Here’s an important reminder for you:
Adele just does her own thing.
She doesn’t care what you think. She doesn’t care what’s conventional in pop music.
And she’s completely brilliant.
You’ve probably heard most of the tracks off of Adele’s highly popular and award-winning 2015 album 25 at this point. If you didn’t listen to them directly, they’ve seeped into your consciouness through speakers in the environment-at-large, whether you were at a mall, a grocery store, a friend’s house, or near a bored guy outside a gas station with a boom box because I guess I’m still living in the nineties.
The cover art is just this big shot of her head looking at the camera. Which is great. It’s not over-produced. It’s not “cool.” It’s just here is my face deal with it.
Every single track is mixed the same way the album cover is shot. The emphasis is predominantly in Adele’s voice, which is smack dab in the center of the image.
When instruments are used, composition is subtle and withdrawn and raw. The instruments exist only to highlight Adele’s voice, so you can hear every word she’s singing no matter how much complex stuff is going on in the rest of the music.
Most of the songs are longer than the average pop song. Much longer. Minutes longer! And it’s totally fine. Most of the songs are strangely repetitive, but only to drive their points home, not because they’re relying on a catchy pop hook to get stuck in your head. The songs take exactly as long as they take.
The album is genre-defying, drawing on all sorts of musical styles. The second track, “Send my Love(to your new lover)” masquerades as a simple acoustic unplugged track for a few seconds before becoming immediately more involved, which is a great bit of subversion.
“Alex you got this far and you didn’t talk about ‘Hello.’”
I know. What more could be said about “Hello?” It’s a great song. It has almost no lyrical diversity in it compared to even the most average pop song…but it somehow still really works. Adele pushes life into it entirely though charismatic performance.
But it’s not the best song on the album WAIT COME BACK!
My favorite song on the album is “When We Were Young.”
This is the business right here. It perfectly exemplifies the audacious style of the rest of the album. It’s like the theme song to a fictional 80’s oscar-winning movie and I love it.
I talked a little about the mixing at the top of the article, but I didn’t mention how well 25 uses the whole frequency range of human hearing.
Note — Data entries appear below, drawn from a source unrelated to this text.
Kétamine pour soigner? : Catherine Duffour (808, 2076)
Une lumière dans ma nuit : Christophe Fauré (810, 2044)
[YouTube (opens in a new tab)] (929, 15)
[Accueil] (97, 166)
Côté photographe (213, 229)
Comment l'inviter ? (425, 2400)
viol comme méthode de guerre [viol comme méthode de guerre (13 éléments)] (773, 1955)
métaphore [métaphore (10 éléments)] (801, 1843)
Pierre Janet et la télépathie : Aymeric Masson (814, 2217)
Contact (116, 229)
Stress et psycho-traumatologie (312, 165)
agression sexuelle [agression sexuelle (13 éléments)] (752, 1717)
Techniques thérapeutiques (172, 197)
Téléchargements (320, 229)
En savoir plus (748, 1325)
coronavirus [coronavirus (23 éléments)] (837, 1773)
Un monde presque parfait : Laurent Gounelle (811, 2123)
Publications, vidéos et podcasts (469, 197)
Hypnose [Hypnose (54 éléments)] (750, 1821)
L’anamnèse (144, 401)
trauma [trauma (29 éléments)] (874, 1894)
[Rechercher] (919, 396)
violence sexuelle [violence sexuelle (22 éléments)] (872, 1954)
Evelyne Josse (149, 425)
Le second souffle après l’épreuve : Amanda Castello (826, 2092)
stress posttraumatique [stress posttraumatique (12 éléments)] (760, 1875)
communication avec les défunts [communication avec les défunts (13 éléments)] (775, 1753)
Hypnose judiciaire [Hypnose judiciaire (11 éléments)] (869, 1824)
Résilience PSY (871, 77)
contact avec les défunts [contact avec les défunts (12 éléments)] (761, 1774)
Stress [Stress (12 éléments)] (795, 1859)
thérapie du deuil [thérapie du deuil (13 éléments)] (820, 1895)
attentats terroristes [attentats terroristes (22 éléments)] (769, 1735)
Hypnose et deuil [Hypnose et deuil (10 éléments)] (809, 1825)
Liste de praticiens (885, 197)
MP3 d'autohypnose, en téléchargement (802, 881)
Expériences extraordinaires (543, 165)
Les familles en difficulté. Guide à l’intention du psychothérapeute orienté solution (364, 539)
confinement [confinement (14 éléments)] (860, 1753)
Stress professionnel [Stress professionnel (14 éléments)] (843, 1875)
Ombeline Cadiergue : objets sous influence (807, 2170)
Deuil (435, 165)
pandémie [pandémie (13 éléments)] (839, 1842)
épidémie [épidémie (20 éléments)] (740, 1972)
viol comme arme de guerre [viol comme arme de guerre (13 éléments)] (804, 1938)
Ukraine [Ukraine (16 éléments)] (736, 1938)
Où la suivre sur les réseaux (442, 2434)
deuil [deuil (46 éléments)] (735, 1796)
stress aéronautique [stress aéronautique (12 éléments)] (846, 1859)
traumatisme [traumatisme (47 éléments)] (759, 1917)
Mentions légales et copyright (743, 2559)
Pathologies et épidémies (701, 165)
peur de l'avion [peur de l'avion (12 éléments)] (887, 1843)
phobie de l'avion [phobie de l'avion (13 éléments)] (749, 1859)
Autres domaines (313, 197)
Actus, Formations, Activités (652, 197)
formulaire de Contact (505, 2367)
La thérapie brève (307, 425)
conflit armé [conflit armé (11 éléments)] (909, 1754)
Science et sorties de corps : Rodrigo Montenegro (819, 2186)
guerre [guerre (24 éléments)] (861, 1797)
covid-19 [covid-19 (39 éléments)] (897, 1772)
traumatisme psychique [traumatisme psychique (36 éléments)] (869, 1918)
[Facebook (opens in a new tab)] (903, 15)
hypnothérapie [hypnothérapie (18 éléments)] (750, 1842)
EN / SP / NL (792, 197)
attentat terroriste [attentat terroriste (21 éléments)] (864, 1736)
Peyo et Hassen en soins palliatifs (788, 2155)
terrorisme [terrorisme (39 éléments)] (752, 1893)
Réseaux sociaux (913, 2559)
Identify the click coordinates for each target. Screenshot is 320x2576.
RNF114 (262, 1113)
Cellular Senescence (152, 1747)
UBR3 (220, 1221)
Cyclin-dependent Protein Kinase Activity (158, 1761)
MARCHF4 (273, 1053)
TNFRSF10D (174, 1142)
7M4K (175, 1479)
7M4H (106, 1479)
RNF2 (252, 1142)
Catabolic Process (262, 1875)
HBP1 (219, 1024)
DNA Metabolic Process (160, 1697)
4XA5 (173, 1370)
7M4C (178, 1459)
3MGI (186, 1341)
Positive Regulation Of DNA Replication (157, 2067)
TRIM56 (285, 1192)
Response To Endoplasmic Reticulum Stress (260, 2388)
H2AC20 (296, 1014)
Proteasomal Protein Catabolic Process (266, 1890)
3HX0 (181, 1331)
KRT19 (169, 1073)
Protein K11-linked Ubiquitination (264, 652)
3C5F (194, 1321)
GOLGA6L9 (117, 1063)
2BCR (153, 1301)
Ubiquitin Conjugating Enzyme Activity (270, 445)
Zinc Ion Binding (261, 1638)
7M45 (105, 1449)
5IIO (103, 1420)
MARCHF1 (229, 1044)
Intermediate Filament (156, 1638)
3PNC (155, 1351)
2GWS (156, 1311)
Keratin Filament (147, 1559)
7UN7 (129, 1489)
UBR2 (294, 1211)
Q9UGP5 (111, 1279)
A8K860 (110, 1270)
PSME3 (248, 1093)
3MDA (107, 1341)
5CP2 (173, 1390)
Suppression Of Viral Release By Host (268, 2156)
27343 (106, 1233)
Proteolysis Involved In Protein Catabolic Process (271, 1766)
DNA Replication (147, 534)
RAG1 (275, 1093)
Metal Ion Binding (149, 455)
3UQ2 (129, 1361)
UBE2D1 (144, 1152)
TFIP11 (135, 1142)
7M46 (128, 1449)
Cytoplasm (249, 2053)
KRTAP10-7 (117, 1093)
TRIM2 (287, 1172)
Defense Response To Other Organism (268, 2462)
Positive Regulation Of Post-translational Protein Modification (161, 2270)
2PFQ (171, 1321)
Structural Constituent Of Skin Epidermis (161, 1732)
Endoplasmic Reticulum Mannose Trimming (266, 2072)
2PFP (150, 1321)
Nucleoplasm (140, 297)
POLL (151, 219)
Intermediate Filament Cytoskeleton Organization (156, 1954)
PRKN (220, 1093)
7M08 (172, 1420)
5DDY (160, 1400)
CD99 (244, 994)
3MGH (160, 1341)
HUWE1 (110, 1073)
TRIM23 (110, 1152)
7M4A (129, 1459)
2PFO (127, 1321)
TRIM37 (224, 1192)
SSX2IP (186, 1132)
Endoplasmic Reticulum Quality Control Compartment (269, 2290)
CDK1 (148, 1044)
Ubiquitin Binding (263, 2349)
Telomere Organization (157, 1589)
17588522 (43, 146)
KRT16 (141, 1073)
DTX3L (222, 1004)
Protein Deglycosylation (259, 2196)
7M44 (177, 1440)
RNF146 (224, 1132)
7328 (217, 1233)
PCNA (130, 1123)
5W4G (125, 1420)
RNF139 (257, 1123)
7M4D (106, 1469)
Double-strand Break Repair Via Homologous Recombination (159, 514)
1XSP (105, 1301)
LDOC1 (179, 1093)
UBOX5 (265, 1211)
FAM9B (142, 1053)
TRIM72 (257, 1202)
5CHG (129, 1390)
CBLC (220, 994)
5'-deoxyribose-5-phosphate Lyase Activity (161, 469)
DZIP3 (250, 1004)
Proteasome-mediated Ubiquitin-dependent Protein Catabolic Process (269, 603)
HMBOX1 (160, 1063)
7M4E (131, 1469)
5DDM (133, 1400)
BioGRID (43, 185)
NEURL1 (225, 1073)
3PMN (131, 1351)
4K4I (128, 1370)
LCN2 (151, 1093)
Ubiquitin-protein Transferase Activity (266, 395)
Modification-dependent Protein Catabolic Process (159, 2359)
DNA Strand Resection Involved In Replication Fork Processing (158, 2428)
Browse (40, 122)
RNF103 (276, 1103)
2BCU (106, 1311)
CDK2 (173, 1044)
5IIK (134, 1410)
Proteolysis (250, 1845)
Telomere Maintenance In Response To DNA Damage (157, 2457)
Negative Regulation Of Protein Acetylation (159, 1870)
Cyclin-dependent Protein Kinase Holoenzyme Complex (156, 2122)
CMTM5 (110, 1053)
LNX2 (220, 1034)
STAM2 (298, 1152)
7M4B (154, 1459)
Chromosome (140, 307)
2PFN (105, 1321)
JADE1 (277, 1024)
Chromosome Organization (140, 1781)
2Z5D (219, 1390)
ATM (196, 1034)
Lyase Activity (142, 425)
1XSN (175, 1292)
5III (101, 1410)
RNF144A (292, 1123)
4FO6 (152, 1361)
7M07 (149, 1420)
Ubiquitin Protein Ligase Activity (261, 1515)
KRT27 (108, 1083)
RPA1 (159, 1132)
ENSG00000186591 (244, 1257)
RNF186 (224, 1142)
It’s a wonderful album for testing headphones. Adele’s voice will show you the limits of your headphone’s midrange, and the instruments and background vocals should float gently around you without being over-emphasized. The use of several acoustic elements gives the whole thing that detail that headphone fans crave.
And the bass. I know, when you think of bass-heavy tracks, you’re probably not thinking about Adele. But there’s some really good bass across this whole album. Not thumpy stupid subwoofer explosion bass, but melodic wonderful “ooooh that’s the stuff” bass.
Adele’s 25 feels like it was created because Adele liked it, and for no other reason. It truly deserves all the accolades it has received over the last couple of years. If you’re a creator, it’s a testament to the power of doing your own thing and being your own audience. We would all be so lucky to have half the charisma, audacity, and ambition that Adele had making this album.
In a world of over-mixed pop stars created entirely in the studio, Adele’s 25 is still just as relevant as it was 2 years ago. And I imagine it will never age.
Hell, even the title is bold. “Look what I did at the age of 25 you scumbags, try and match it! Come on then!”
I doubt Adele would actually use the word scumbags but I’m using my imagination here.
If you haven’t heard these songs in a while, or if you’ve only heard them over little speakers at your local coffee shop, I urge you to revisit them and give them a listen. I bet the minutes will just melt away.